GBH | A year without Roe: What did the last year bring for abortion rights?

By Hannah Reale
Story Originally Appeared on GBH

This story first ran in GBH News’ politics newsletter. Click here to subscribe and get our rundown of the Massachusetts’ latest political happenings every Thursday morning straight to your inbox.

Saturday marks one year since the Supreme Court overturned Roe v. Wade. I’m Hannah Reale, and I cover reproductive health care for GBH News. (I’m also the man behind the curtain, putting together much of the politics newsletter every week.)

Last year’s decision spurred some of the most immediate and urgent action we’ve seen out of the state’s government.

Almost immediately, then-Gov. Charlie Baker signed an executive order giving legal protections to abortion providers, as worries spread that state laws like Texas’s SB-8 would empower people in other states to sue abortion providers in Massachusetts.

And as the legislative session came to a close, the State House quickly pushed through laws strengthening those legal protections, as well as setting aside millions of dollars in funding for clinics and other organizations that support abortion access.

Public colleges will soon need to provide access to abortion drugs for their students. And Attorney General Andrea Campbell set up a free legal hotline that connects callers with attorneys to help them wade through legal risks.

On the ground, more clinics are looking to offer medication abortions, a step toward eliminating the “abortion desert” on the Cape and Islands. A coalition of abortion advocates will be surveying communities to find gaps in coverage this fall.
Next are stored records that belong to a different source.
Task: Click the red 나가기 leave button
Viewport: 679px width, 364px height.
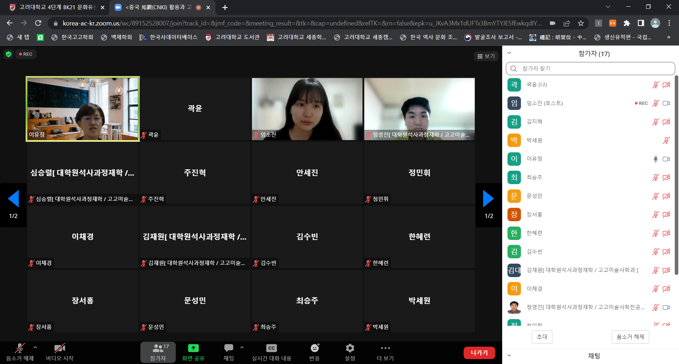Action: point(479,353)
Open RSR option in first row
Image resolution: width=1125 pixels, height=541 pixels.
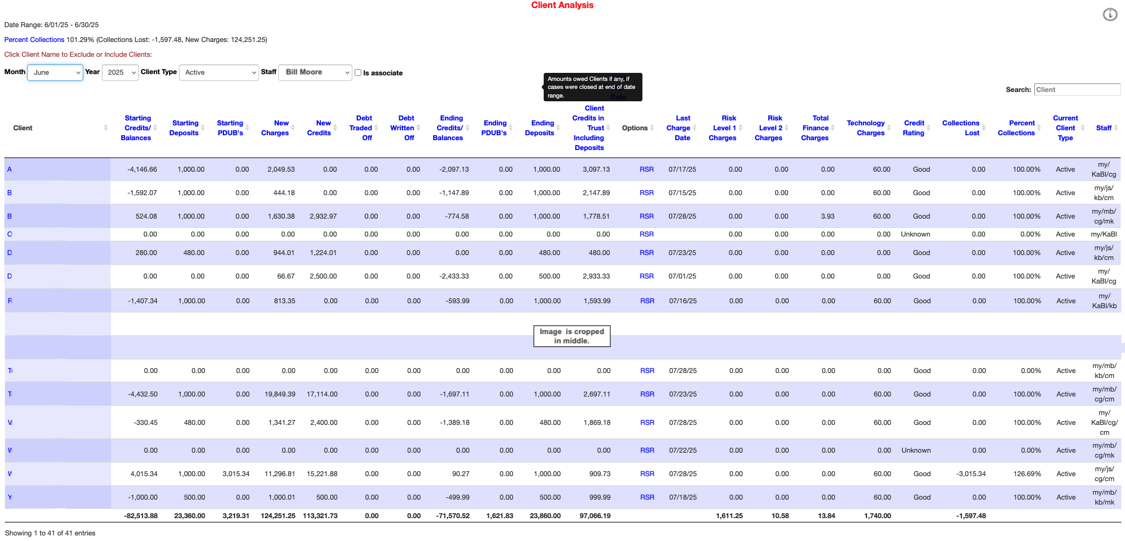tap(646, 169)
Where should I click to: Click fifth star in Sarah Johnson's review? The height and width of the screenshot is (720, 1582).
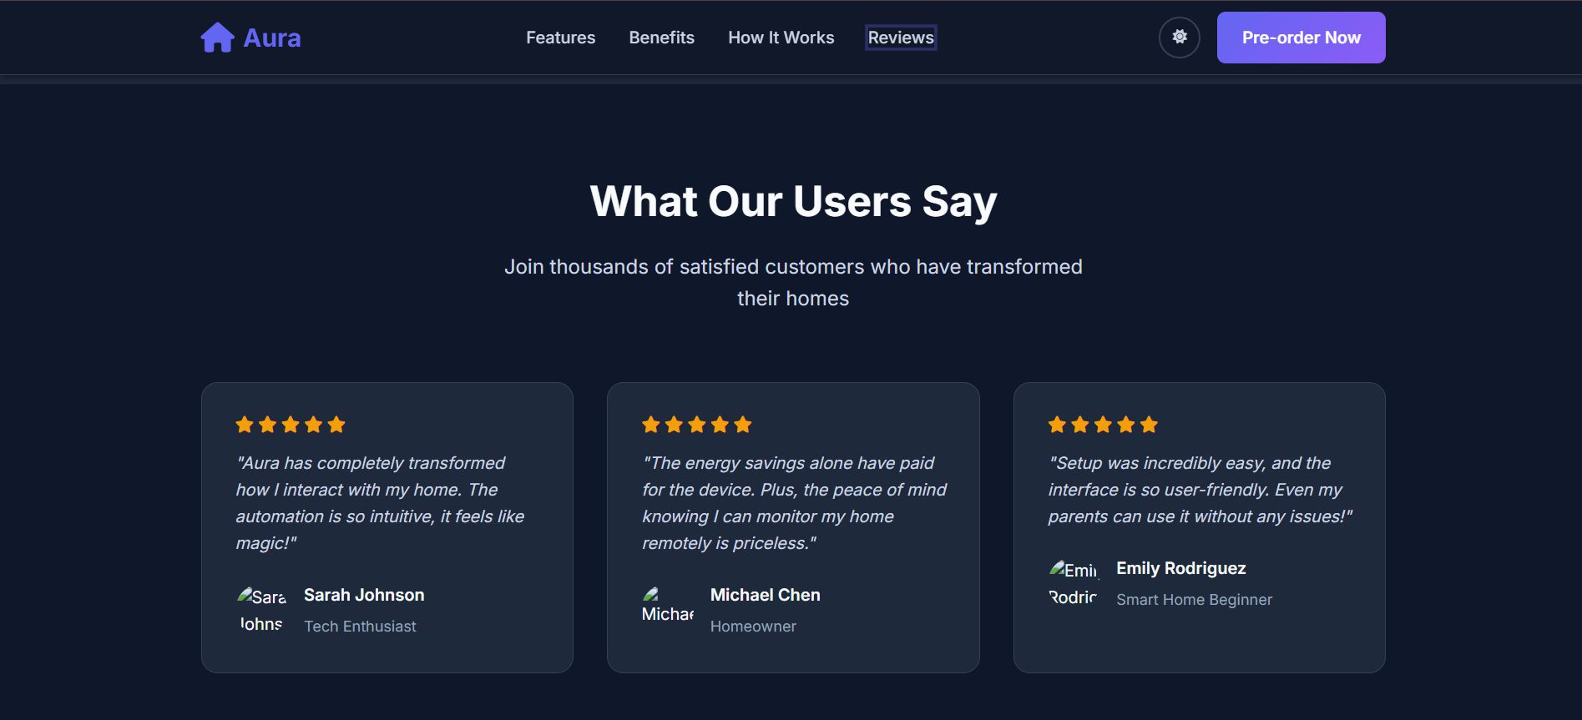point(336,425)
Advocates also see an ally in the new governor. Rebecca Hart Holder, the executive director of Reproductive Equity Now, said it was a “profound change” to have Maura Healey in office.

Hart Holder pointed to the federal case in Texas that put abortion access in limbo for two weeks earlier this year. A judge attempted to suspend the FDA’s approval of mifepristone, a drug commonly used in medication abortions, before the Supreme Court intervened. Healey asked UMass Amherst to stockpile the drug in anticipation of the decision.

“That’s just simply something that I couldn’t have imagined Gov. Baker doing,” Hart Holder said. “And Gov. Healey’s willingness to be out in front, and to be a forceful proponent of the right to choose, has been an extraordinary change for our organizations.”

Reproductive Equity Now’s next focus: firming up location data privacy laws, as she detailed on Talking Politics last week.

Across the country, reproductive rights continue to be at risk: 13 states have banned abortions completely, Republican senators are threatening a national ban and the mifepristone case sits before the circuit appeals court.

It’s abundantly clear that laws will keep changing in the months and years ahead, whether it’s dictated by court cases or politicians. But how much of that trickles down to Massachusetts remains to be seen.